I am writing a letter of recommendation for a student whose record includes membership in the Phi Beta Kappa honor society. How do I express this?

  • Jane was named to Phi Beta Kappa.
  • Jane was awarded Phi Beta Kappa.
  • Jane earned Phi Beta Kappa.
  • Jane was inducted into Phi Beta Kappa.

Or something else?

  • 1
    Moderators: Feel free to migrate to English Language Usage if that is more appropriate. I wasn't sure. Commented Apr 15, 2015 at 12:28

2 Answers 2


"Inducted" is the term normally associated with the process of joining an honor society, whether it is a group such as Phi Beta Kappa or Tau Beta Pi, or a professional society such as the National Academy of Science, or even something cultural, like a sports hall of fame.

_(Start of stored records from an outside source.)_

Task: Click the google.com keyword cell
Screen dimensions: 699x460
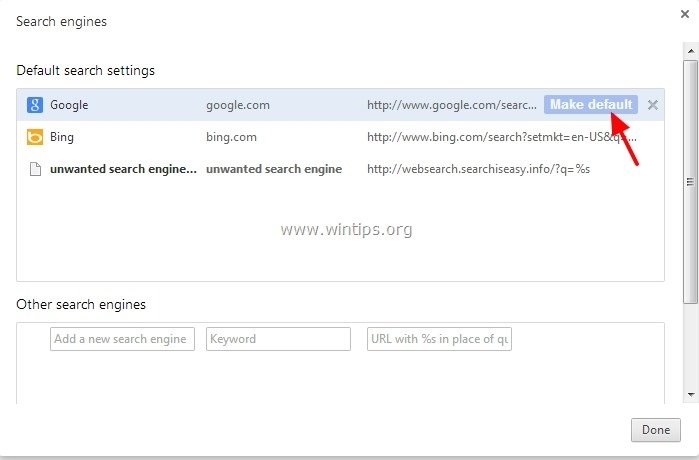Action: (x=238, y=105)
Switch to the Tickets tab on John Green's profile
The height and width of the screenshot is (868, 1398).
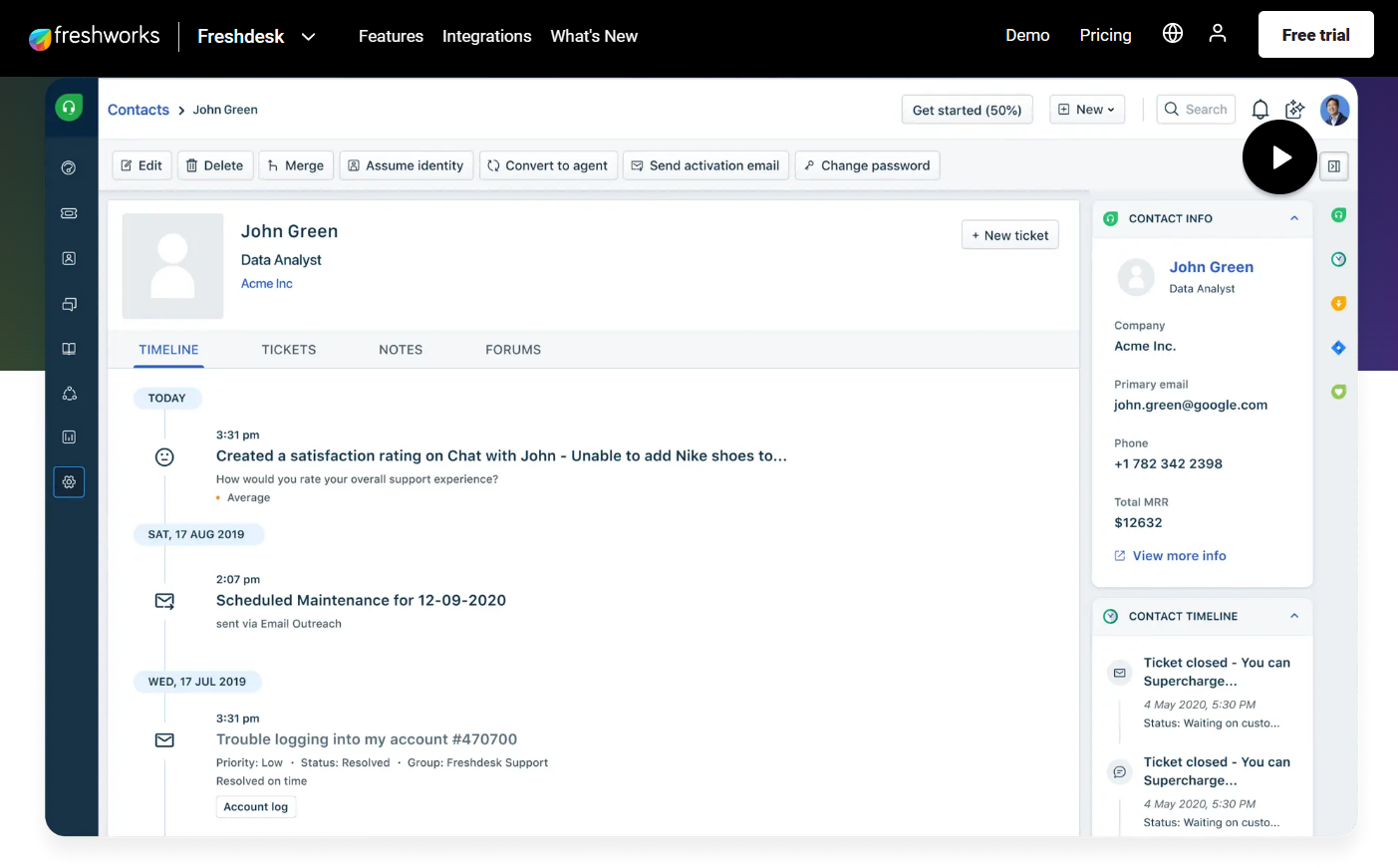coord(288,350)
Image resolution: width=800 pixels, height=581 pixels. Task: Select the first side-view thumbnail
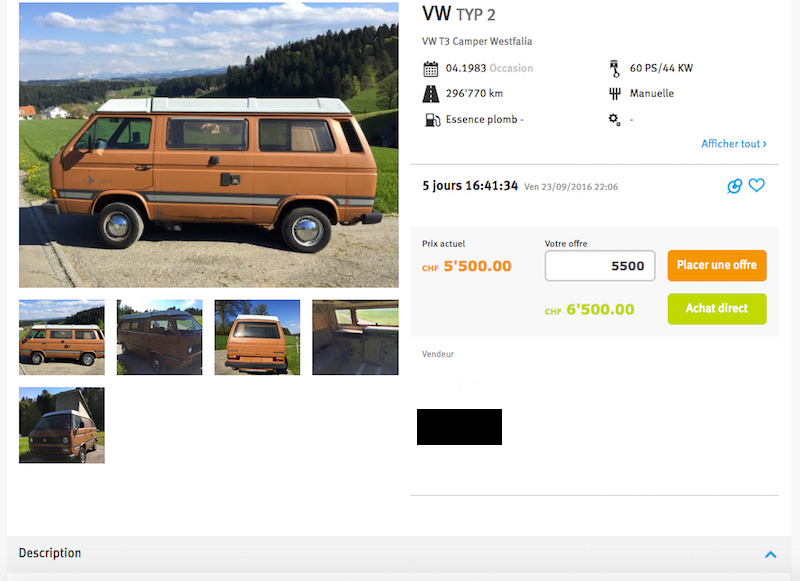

As a usage note, though, the term "inducted" is normally accompanied by a temporal reference.


Why not simply: Jane was a member of the Phi Beta Kappa honor society. Feel free to add relevant information, e.g. how long was she member, any outstanding exploits, perhaps even a statement how "elite" that particular society is, i.e. how hard it is to get in and her related accomplishments.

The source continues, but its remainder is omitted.